**Set of tasks:**
[a] Sum up the hibernation thread in two sentences.
[b] Echo the stretch of the hibernation thread from "diff --git a/src/ugrd/fs/resume.py" through "resume from hibernation.", word for word.

**Extract:**
= Beginning of Section =
Hi, I didn't see your last reply. Would it be possible to get an initramfs to resume from encrypted hibernation using those cmdline args, or would I have to do it manually each time?

A user has made a patch which seems to make it work, I'm considering adding it but still unsure about safety, see: https://www.kernel.org/doc/html/latest/power/swsusp.html

I don't think it should be an issue since the mount is made after the resume stage, but I'm not sure how this will work with other storage which is mounted, such as a device for keyfiles or headers.

diff --git a/src/ugrd/fs/resume.py b/src/ugrd/fs/resume.py
index 38f5ddd..9255d9c 100644
--- a/src/ugrd/fs/resume.py
+++ b/src/ugrd/fs/resume.py
@@ -1,7 +1,8 @@
 __version__ = "0.4.0"

+from zenlib.util import contains, unset

-def handle_resume(self) -> None:
+def _resume(self) -> None:
     """Returns a bash script handling resume from hibernation.
= End of Section =
**Data shown:**
= Beginning of Section =
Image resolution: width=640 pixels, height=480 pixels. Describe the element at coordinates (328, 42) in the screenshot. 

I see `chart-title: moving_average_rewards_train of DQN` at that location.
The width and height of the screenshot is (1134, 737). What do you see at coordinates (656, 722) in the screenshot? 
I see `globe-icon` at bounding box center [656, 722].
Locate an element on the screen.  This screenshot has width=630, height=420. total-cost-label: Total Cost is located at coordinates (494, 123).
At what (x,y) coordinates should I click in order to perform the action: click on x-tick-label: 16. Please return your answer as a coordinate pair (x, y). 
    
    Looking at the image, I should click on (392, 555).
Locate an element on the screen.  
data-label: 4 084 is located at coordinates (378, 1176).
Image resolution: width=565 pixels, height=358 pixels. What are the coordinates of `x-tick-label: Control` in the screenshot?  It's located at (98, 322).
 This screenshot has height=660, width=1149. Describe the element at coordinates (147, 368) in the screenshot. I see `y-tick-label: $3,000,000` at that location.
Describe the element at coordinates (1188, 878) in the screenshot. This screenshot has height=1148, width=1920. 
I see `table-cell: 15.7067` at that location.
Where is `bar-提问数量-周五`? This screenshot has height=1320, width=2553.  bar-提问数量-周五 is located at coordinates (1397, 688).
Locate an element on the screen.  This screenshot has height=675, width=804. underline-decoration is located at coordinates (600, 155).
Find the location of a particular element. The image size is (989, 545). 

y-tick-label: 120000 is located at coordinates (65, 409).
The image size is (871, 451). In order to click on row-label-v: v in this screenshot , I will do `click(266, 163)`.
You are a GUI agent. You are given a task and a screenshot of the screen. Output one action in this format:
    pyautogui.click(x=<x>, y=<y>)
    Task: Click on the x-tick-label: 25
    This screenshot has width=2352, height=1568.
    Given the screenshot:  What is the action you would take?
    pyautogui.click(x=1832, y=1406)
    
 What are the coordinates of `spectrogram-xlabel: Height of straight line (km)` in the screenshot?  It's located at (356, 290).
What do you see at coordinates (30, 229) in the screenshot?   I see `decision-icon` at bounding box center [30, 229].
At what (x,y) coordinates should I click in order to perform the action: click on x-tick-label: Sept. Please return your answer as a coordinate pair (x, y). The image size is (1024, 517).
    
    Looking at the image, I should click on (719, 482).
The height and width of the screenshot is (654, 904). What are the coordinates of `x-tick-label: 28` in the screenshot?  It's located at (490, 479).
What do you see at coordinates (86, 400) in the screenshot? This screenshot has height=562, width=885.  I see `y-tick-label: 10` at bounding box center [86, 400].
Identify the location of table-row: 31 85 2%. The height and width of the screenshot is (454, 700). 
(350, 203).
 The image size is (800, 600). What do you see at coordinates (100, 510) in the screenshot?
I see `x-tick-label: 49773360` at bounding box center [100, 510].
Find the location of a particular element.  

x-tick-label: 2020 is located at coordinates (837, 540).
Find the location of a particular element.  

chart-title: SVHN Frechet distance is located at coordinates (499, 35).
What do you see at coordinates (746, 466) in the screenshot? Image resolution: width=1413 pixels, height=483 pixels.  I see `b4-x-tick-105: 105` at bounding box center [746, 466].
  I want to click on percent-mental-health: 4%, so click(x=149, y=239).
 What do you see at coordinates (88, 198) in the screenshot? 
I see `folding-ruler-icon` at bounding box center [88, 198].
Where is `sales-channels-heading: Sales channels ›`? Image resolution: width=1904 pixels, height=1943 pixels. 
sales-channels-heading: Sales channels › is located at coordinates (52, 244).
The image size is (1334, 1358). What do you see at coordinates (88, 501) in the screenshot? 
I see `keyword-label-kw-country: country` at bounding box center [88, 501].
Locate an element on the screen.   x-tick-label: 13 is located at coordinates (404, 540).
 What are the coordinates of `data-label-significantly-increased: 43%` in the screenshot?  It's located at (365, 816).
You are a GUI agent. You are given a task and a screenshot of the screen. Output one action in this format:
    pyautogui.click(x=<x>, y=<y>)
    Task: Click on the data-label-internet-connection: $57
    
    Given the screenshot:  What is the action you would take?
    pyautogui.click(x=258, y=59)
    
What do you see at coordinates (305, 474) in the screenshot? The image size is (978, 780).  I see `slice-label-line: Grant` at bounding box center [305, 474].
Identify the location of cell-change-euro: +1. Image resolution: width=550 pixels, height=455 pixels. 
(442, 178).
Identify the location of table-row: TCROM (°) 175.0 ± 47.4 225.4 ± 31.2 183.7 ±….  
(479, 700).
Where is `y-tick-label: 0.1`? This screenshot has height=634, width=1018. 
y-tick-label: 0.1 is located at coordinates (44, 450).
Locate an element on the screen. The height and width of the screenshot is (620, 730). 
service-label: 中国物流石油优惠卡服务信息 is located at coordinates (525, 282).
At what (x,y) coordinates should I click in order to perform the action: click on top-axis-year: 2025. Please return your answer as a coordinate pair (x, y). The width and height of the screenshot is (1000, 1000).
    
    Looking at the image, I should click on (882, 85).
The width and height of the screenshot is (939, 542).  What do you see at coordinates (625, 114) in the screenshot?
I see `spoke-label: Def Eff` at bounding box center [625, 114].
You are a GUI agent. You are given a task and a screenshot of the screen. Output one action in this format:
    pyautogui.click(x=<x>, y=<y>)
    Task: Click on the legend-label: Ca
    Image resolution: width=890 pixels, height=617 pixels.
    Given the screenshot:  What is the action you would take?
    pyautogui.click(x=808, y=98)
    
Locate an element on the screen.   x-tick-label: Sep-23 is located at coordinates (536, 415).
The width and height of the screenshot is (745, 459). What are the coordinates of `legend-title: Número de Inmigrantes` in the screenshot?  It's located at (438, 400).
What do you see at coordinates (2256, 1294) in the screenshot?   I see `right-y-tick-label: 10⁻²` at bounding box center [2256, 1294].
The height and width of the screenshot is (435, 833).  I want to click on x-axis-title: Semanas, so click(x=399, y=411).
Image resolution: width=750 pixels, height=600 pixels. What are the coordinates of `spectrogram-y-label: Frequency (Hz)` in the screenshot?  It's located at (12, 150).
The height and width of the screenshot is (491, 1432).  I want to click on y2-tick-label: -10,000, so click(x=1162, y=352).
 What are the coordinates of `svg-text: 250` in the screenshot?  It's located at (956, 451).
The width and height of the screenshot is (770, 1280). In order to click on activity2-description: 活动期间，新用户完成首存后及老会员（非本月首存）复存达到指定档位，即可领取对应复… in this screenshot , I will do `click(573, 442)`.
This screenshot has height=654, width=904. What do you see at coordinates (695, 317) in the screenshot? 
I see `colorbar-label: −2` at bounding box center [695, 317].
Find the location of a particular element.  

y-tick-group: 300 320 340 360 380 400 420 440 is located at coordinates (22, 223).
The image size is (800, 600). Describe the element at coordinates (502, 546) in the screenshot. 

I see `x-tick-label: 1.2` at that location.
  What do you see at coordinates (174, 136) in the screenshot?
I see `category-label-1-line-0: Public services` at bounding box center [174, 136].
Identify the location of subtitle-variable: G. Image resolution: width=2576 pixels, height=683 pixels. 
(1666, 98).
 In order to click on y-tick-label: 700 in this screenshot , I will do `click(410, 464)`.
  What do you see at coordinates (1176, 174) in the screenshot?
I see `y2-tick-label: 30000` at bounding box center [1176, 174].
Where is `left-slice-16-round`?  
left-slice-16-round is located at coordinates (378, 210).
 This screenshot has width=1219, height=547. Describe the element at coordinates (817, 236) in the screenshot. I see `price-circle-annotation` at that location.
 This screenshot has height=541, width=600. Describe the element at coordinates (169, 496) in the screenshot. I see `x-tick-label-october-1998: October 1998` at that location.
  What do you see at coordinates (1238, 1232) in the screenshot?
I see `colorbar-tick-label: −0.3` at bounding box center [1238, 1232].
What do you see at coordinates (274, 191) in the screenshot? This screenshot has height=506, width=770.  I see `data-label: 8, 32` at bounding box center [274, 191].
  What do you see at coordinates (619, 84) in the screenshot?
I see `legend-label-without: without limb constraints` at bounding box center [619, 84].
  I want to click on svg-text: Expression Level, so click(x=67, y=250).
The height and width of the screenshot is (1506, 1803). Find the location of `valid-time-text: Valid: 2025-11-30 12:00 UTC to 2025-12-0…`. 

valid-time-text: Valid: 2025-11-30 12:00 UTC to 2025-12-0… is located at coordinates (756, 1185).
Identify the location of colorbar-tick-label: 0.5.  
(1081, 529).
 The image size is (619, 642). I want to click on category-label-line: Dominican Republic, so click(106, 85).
= End of Section =
**Responses for each task:**
[a] One poster asks whether an initramfs can resume from encrypted hibernation using those cmdline args, or whether resuming has to be done by hand each time. The reply says a user's patch seems to make it work and may be added, though there are safety doubts about how other mounted storage, such as a device for keyfiles or headers, would behave.

[b]
diff --git a/src/ugrd/fs/resume.py b/src/ugrd/fs/resume.py
index 38f5ddd..9255d9c 100644
--- a/src/ugrd/fs/resume.py
+++ b/src/ugrd/fs/resume.py
@@ -1,7 +1,8 @@
 __version__ = "0.4.0"

+from zenlib.util import contains, unset

-def handle_resume(self) -> None:
+def _resume(self) -> None:
     """Returns a bash script handling resume from hibernation.